* _Work required_
Locate the line that contains "Register (848, 24)". Copy it and every following line through the end of the records, exactly, and include nothing else.
*** Begin section ***
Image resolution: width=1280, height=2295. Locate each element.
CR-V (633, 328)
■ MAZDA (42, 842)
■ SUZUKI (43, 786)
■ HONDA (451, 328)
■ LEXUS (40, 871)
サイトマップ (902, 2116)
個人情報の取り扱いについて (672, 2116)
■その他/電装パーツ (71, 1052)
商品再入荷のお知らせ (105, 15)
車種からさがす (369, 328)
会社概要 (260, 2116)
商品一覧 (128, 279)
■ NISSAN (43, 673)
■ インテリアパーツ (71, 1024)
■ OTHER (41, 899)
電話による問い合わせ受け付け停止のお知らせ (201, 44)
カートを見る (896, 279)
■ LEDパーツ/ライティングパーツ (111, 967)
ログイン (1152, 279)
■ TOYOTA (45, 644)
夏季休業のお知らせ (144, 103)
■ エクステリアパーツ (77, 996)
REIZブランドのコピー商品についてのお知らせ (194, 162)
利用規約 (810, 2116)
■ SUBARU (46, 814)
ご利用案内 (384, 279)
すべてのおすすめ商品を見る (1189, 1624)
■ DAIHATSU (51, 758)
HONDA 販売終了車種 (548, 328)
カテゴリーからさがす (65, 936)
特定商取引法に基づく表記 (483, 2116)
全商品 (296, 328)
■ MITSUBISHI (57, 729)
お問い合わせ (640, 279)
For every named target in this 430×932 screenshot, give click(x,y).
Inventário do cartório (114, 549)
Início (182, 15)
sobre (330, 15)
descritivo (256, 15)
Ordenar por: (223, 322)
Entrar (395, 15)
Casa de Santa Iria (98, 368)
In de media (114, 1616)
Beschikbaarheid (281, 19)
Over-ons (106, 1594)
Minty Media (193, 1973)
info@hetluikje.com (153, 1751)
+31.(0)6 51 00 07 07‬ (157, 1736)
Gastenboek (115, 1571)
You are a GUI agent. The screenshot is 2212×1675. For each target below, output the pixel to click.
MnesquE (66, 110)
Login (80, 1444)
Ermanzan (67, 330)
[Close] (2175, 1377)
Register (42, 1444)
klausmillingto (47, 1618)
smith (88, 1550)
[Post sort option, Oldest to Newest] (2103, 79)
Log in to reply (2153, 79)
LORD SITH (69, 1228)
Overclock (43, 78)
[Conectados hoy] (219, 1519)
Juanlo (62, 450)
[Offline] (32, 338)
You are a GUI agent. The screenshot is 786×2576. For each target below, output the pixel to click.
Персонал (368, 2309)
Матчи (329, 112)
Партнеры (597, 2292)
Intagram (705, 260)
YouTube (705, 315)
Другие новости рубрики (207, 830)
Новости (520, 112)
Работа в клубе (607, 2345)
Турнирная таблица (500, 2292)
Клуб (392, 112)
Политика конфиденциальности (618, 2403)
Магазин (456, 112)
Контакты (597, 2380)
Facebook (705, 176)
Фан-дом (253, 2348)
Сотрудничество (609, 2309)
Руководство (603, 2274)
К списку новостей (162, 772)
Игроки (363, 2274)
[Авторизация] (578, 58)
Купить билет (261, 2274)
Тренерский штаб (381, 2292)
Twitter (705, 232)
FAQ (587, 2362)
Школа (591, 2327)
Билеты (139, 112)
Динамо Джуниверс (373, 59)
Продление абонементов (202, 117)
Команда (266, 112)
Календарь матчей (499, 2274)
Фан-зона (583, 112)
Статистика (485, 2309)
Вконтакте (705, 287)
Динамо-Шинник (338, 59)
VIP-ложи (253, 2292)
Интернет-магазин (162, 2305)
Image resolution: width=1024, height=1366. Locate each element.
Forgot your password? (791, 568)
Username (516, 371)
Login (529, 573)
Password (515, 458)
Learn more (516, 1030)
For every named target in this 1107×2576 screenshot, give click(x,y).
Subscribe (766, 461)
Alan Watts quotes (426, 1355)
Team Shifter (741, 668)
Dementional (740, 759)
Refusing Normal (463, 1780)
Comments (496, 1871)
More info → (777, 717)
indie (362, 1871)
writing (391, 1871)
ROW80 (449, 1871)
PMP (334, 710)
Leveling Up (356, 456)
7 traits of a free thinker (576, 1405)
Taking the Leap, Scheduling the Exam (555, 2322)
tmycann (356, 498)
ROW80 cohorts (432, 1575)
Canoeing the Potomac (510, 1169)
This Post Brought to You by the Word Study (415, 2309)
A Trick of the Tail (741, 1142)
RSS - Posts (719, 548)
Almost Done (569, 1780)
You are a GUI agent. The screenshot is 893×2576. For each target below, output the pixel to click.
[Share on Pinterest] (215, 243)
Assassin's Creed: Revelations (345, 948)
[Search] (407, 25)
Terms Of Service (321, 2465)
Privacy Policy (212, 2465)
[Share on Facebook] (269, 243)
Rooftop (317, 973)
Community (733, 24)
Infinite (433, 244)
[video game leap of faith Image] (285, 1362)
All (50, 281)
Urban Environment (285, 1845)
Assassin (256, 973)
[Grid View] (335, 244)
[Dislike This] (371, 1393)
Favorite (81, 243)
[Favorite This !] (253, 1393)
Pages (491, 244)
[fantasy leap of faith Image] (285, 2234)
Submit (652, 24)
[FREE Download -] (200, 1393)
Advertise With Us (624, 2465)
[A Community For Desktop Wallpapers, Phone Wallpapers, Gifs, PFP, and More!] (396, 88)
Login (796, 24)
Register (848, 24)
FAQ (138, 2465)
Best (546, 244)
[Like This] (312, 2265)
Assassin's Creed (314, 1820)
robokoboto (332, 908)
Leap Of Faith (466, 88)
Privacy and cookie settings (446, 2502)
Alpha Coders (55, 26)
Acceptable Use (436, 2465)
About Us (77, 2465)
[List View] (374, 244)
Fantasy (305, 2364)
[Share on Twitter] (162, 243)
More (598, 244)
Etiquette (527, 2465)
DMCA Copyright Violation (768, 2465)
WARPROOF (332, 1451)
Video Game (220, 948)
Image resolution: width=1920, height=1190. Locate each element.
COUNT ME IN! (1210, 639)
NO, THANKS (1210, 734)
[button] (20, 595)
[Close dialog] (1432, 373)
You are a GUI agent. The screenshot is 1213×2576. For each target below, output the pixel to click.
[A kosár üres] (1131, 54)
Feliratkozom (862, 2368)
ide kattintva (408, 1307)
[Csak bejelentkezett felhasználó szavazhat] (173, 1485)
*** End section ***
* _Task output_
Register (848, 24)
FAQ (138, 2465)
Best (546, 244)
[Like This] (312, 2265)
Assassin's Creed (314, 1820)
robokoboto (332, 908)
Leap Of Faith (466, 88)
Privacy and cookie settings (446, 2502)
Alpha Coders (55, 26)
Acceptable Use (436, 2465)
About Us (77, 2465)
[List View] (374, 244)
Fantasy (305, 2364)
[Share on Twitter] (162, 243)
More (598, 244)
Etiquette (527, 2465)
DMCA Copyright Violation (768, 2465)
WARPROOF (332, 1451)
Video Game (220, 948)
Image resolution: width=1920, height=1190. Locate each element.
COUNT ME IN! (1210, 639)
NO, THANKS (1210, 734)
[button] (20, 595)
[Close dialog] (1432, 373)
You are a GUI agent. The screenshot is 1213×2576. For each target below, output the pixel to click.
[A kosár üres] (1131, 54)
Feliratkozom (862, 2368)
ide kattintva (408, 1307)
[Csak bejelentkezett felhasználó szavazhat] (173, 1485)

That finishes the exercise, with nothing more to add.